Al principio quería escribir nuestra historia para librarme de ella. Pero la memoria se negó a colaborar.
Luego me di cuenta de que la historia se me escapaba, y quise recuperarla por medio de la escritura, pero eso tampoco hizo surgir los recuerdos. Desde hace unos años he dejado de darle vueltas a esta historia. He hecho las paces con ella. Y ha vuelto por sí misma con todo detalle, y tan redonda, cerrada y compuesta que ya no me entristece. Durante mucho tiempo pensé que era una historia muy triste. No es que ahora piense que es alegre. Pero sí pienso que es verdadera y que por eso la cuestión de si es triste o alegre carece de importancia.
En cualquier caso, eso es lo que pienso cuando me viene a la cabeza sin más. Pero cuando me siento herido vuelven a asomar las antiguas heridas, cuando me siento culpable vuelve, la culpabilidad de entonces, y en los deseos y las añoranzas de hoy se ocultan el deseo y la añoranza de lo que fue. Los estratos de nuestra vida reposan tan juntos los unos sobre los otros que en lo actual siempre advertimos la presencia de lo antiguo, y no como algo desechado y acabado, sino presente y vivido.
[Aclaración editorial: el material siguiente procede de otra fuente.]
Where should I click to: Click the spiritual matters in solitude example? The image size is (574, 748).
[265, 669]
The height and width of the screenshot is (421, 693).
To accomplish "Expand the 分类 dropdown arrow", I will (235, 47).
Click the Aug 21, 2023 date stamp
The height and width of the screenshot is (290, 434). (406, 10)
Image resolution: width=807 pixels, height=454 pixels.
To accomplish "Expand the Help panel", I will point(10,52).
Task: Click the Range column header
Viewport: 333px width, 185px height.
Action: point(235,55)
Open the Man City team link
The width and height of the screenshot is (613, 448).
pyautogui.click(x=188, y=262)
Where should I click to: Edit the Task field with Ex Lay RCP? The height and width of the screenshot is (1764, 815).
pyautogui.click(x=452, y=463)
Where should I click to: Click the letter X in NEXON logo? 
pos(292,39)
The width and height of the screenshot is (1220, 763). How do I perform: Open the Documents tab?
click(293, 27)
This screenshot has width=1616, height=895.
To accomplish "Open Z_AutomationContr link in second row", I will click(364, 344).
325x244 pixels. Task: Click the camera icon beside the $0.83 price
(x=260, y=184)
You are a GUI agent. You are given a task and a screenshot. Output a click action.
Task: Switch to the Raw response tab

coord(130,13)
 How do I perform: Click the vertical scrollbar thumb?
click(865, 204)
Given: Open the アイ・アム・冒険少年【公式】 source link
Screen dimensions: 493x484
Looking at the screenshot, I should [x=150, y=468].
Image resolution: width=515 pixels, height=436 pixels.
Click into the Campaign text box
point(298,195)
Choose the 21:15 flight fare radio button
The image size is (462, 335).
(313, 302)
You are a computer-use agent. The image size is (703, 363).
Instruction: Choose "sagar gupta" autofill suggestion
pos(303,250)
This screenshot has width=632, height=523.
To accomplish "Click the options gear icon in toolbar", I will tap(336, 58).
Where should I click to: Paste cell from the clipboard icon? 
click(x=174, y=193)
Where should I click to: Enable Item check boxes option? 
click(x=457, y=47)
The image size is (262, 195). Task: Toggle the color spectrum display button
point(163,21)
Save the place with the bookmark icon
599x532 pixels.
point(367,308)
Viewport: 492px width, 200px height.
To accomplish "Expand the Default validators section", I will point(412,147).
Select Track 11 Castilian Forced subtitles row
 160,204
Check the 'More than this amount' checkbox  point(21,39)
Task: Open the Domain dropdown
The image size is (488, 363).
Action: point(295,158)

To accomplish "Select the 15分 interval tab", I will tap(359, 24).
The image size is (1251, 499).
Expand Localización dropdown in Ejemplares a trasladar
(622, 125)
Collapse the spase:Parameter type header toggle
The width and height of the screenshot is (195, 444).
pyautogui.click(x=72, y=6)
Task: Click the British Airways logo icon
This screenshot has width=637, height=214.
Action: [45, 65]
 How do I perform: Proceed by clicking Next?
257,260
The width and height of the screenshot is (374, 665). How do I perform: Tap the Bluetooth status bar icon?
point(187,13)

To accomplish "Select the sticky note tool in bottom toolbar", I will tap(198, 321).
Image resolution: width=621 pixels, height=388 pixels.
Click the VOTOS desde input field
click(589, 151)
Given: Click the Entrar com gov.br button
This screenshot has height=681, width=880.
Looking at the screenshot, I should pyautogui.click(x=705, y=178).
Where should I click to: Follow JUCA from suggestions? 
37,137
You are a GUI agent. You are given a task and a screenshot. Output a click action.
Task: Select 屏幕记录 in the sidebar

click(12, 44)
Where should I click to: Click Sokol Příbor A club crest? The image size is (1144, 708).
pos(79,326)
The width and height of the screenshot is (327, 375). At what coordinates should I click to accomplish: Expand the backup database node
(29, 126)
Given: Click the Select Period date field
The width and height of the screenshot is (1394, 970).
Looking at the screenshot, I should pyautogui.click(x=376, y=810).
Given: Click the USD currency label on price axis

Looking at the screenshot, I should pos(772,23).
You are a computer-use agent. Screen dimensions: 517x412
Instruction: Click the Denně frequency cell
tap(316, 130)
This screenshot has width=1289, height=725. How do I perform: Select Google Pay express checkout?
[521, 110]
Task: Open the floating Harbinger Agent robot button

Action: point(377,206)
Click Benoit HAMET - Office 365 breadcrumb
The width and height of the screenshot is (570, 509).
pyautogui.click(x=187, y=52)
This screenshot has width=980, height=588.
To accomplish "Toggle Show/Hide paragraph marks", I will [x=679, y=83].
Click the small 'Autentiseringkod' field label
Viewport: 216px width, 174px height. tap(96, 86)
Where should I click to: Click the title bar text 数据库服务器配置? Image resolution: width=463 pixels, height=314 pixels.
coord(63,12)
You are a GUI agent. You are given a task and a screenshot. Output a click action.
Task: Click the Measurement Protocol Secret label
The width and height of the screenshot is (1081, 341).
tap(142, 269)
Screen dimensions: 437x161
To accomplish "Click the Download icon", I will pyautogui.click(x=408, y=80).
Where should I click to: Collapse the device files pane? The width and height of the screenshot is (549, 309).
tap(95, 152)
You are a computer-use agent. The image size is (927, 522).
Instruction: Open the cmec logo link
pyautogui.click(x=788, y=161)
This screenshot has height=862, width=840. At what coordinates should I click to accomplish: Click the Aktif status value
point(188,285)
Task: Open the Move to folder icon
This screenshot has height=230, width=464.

Lo comprendo. Pero a veces me parece casi insoportable. Quizá sí escribí la historia para librarme de ella, aunque sé que no puedo.
En cuanto volví de Nueva York, envié el dinero de Hanna, a su nombre, a la Jewish League Against Illiteracy. Recibí una breve carta escrita con ordenador, en la que la Jewish League agradecía a Mrs. Hanna Schmitz su donativo. Con la carta en el bolsillo me fui al cementerio, a la tumba de Hanna. Fue la primera y la única vez que estuve ante su tumba.